I heard some upper management types talking about the call center at work today. Now, I’ve never run a call center, but I have (like most techies, getting their start) worked on an ISP helpdesk in the past, providing call-in support to users with problems. My first tech gig, in fact. We grew very very good at walking people through things like windows networking settings, while playing Quake at the same time. So anyway, I have worked on the coal face, so I am not ignorant of call center stuff.
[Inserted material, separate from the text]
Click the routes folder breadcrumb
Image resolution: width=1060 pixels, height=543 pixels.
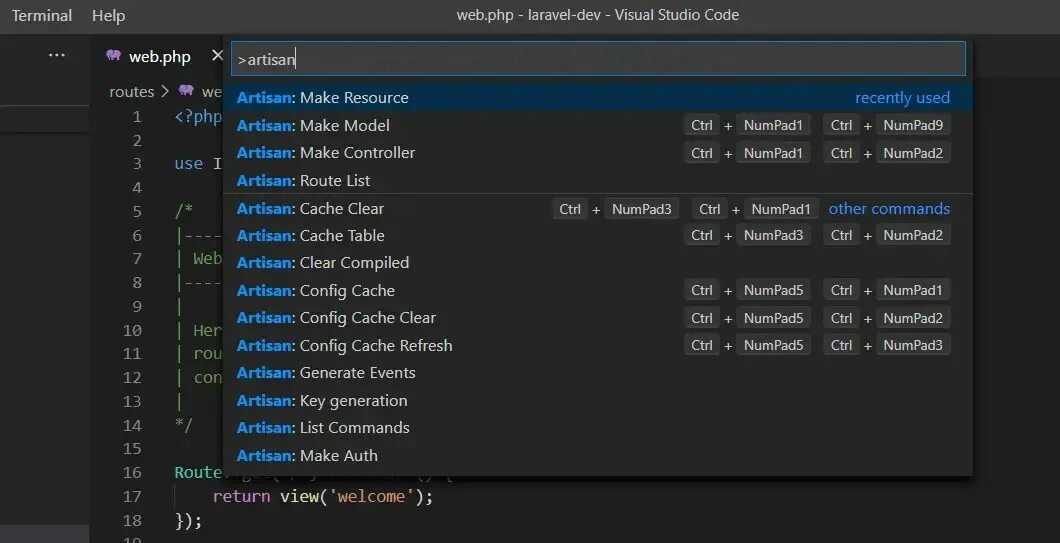pos(131,91)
Now here’s the weird bit, the management guys in question were talking about stuff like maximum call times, abandonment rates, and other phone related shit. Which is all well and good, but these are .. really .. fucking stupid metrics for call center performance. The customer doesn’t give a shit about how many calls the techie they’re talking to has answered in an hour. If you start rewarding your call center staff based solely on how quickly they get off a call .. they will find ANY FUCKING EXCUSE to get off that call fast. And then you end up with calls like this:
“Hi, I can’t connect, I’ve double checked my password and username, but I just…”
“Sir, try rebooting. Then call me back. ThankYouForYourCall.” [CLICK]
…time passes ..
“Hi, me again. I rebooted, and I still can’t connect, I don’t think it’s any…”
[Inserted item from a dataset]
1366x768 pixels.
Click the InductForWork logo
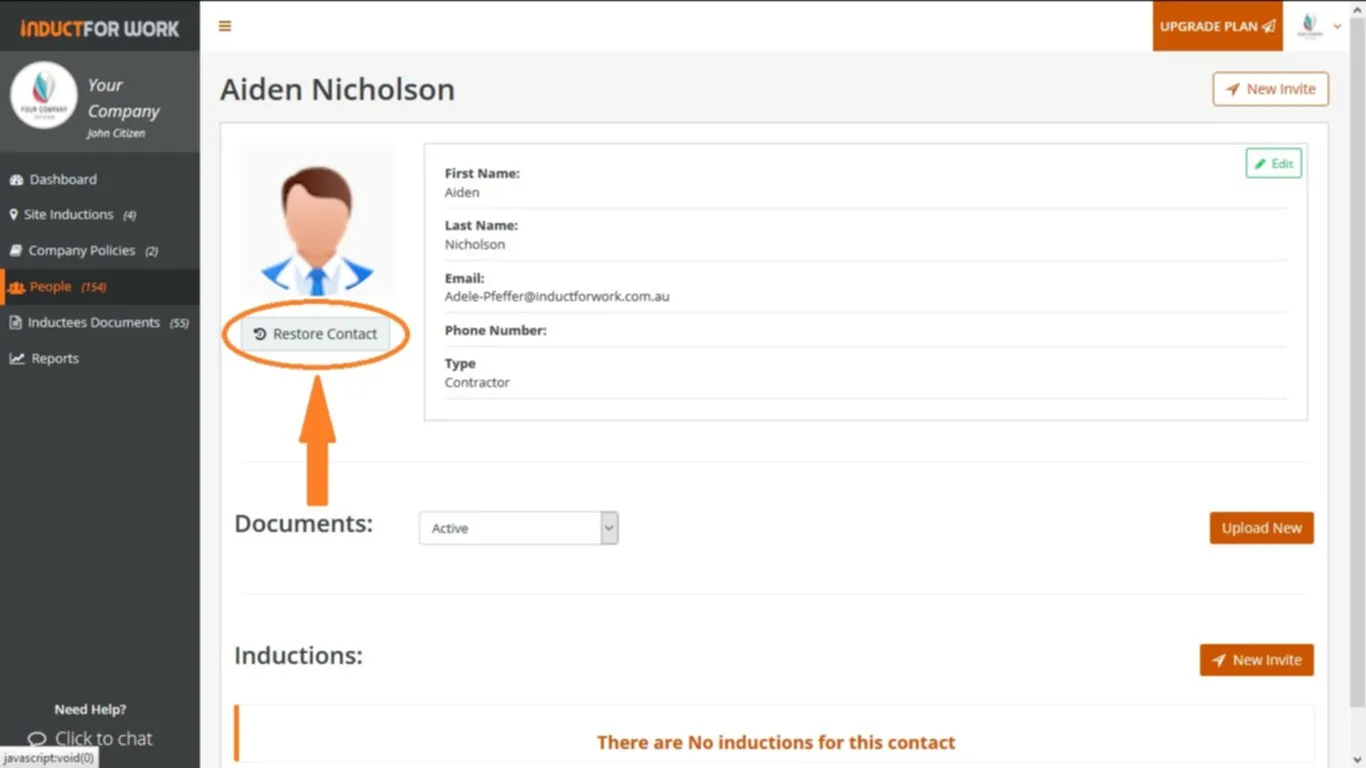(x=100, y=28)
“Okay, Sir, try reinstalling windows.”
“For serious? But windows runs just fine, I think it…”
..because hey, management has very clearly informed staff that what REALLY matters is call duration. Nothing else.
In my day we used to occasionally spend an hour or more on the phone with a customer, but when we were done, everything worked, and the customer understood what was happening. Repeat calls were rare enough to be comment-worthy when they happened.
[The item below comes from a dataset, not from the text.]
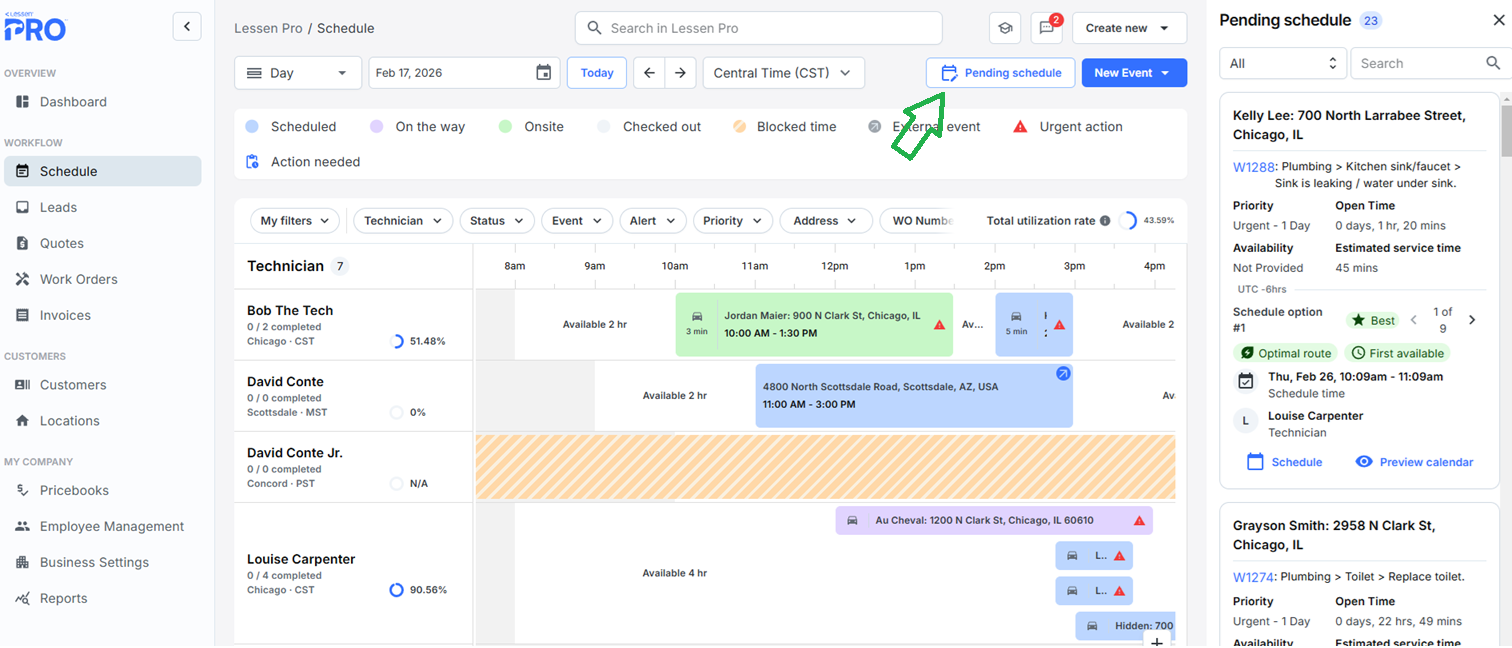Image resolution: width=1512 pixels, height=648 pixels.
Task: Open the Day view dropdown
Action: [x=297, y=73]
Which is why if I ever need a support call center for this kinda stuff in any of my companies, I plan to measure performance in only one way – I’ll tell the staff “Stay on the line for however long you want. Hell, have them bring the PC in, if you can’t work it out over the phone. But fix the problem. While you’re there, ask if there’s any other problems you can fix. Video drivers. Printer drivers. Desktop background colour not quite what the customer wants. Whatever.” and I’ll have an auditing team (or person) whose job it will be to track recent tickets for each call center member, and randomly phone up customers that have called in, and ask “Did we help you? ARE YOU HAPPY?”.
And THAT will be my metric for call center performance. Because that’s what matters.